Mr. Perry. Thank you, Madam Chair. Appreciate----
Mr. Ridge. It is a great question.
Mr. Perry [continuing]. Your indulgence.
Ms. McSally. Thank you.
I want to thank our witnesses for your--Dr. Cole, do you
have one final word there?
Mr. Cole. Yes. I am going to try to lighten the darkness
about this whole subject matter by noting that a biological
attack, a biological weapon, offers something that none of the
other likely weapons systems do, whether explosive, chemical,
or heavy radiological--namely, that, after exposure, after the
event, the release event, you still have time, in many cases
days, in some few cases weeks, during an incubation period,
even if a person doesn't know he or she is infected.
Vaccination, in some cases, days after an exposure,
particularly to smallpox, can still be effective. Antibiotics,
antivirals, other medications--that is where we ought to be
working, on medical countermeasures.
Four hours I think is what you mentioned. Four hours would
not have been devastating for a lot of disease exposures. So
that doesn't worry me as much as if it were another form of
attack.
So that ought to be taken into consideration, and all the
more emphasis, then, on being able to identify whether there is
some kind of organism in the air or in the drink or in some
other fashion. Therefore, the front-liners for this kind of
identification will be the medical responders, the educated
physicians, the nurses, who will see the sick patient first and
have a notion that, well, you know, maybe, based on my
knowledge because of terror medicine, we ought to be
considering this as a possible deliberate agent--deliberately-
released agent.
Ms.
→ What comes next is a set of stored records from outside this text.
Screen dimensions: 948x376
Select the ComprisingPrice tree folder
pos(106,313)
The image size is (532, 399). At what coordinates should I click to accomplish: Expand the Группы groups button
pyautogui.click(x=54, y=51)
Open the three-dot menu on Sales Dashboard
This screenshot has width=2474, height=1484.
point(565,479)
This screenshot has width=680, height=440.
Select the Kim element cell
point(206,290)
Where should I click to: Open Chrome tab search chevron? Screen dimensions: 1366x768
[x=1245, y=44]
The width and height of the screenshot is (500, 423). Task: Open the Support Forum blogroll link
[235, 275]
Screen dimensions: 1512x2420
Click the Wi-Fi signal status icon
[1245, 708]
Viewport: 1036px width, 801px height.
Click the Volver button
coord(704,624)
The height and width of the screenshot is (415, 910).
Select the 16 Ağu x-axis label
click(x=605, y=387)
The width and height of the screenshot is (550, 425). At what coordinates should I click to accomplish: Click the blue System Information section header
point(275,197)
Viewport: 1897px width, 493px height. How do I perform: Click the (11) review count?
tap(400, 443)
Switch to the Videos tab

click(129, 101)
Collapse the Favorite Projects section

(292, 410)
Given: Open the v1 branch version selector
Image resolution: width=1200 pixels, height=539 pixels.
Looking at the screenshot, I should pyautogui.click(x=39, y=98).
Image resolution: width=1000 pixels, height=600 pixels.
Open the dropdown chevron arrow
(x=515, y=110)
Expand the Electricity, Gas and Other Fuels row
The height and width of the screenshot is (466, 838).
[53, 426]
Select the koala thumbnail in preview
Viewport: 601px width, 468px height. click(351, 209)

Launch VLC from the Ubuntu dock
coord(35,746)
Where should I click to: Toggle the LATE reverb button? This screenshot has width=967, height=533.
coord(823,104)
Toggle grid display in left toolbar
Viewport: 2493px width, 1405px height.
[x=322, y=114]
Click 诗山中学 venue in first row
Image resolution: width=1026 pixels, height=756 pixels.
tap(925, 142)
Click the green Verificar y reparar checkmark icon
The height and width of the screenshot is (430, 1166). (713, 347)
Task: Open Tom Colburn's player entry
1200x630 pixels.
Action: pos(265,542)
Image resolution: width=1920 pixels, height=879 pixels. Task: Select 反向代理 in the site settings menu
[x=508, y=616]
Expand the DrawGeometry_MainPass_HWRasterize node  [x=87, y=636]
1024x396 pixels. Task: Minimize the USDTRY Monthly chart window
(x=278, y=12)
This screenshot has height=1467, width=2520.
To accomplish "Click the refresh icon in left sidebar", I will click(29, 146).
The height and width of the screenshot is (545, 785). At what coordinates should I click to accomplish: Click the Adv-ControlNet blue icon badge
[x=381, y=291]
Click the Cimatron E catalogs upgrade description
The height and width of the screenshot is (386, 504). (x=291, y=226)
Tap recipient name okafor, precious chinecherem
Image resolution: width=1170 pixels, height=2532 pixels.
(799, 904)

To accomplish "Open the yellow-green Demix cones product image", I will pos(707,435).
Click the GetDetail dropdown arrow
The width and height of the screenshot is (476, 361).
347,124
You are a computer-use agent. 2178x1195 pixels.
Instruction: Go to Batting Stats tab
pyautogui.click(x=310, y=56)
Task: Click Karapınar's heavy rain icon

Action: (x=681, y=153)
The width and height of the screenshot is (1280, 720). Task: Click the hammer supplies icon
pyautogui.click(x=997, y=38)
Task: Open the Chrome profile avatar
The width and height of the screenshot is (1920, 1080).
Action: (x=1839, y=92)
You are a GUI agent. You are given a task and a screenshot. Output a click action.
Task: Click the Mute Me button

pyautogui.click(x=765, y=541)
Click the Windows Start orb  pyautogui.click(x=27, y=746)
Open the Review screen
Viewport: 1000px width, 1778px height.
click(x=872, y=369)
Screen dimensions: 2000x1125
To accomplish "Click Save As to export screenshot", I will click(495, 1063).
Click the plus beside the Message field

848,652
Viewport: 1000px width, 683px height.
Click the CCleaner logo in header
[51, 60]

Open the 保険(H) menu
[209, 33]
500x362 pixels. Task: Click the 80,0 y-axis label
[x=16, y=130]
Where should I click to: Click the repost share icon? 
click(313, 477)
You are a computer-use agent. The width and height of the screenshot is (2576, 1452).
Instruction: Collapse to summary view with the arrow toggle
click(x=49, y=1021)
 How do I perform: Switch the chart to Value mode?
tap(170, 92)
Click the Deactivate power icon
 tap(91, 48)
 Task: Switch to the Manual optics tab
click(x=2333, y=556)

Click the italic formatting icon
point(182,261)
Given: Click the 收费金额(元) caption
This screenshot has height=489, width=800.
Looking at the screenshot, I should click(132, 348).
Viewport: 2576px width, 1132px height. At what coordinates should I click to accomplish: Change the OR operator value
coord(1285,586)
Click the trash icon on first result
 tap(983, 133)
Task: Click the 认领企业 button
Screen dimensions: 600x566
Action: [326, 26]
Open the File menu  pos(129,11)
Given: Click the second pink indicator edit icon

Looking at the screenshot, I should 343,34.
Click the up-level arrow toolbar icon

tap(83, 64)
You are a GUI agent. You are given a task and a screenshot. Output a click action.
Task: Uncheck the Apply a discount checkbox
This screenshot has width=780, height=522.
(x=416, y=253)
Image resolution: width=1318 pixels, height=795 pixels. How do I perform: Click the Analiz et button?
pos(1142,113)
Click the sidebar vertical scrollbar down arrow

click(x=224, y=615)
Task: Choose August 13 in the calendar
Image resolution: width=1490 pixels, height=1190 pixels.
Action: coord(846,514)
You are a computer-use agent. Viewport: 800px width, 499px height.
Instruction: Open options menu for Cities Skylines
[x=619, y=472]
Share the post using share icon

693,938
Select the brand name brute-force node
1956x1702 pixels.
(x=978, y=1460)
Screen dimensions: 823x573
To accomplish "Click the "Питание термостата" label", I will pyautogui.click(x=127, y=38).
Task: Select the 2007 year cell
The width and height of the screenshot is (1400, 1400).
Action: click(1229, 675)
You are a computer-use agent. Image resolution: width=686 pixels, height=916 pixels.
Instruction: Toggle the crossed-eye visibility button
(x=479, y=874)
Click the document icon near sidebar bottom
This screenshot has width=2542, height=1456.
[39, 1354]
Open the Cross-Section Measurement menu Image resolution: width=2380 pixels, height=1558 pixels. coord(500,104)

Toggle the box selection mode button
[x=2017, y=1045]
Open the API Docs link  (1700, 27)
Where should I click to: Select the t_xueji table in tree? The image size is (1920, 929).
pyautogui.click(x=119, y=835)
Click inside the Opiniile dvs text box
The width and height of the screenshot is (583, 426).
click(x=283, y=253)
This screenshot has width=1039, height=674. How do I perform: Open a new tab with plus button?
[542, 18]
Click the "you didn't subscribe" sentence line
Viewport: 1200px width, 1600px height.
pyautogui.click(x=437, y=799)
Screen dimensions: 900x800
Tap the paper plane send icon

McSally. Great. Thank you.
I want to thank all of our witnesses for your work on this
important issue, your testimony today.
Thanks to the Members for their questions.
Members may have some additional questions that they will
submit in writing, and we would ask if you would be able to
respond within 10 days. Pursuant to committee rule VII(E), the
hearing record will be open for 10 days.
Without objection, the committee stands adjourned.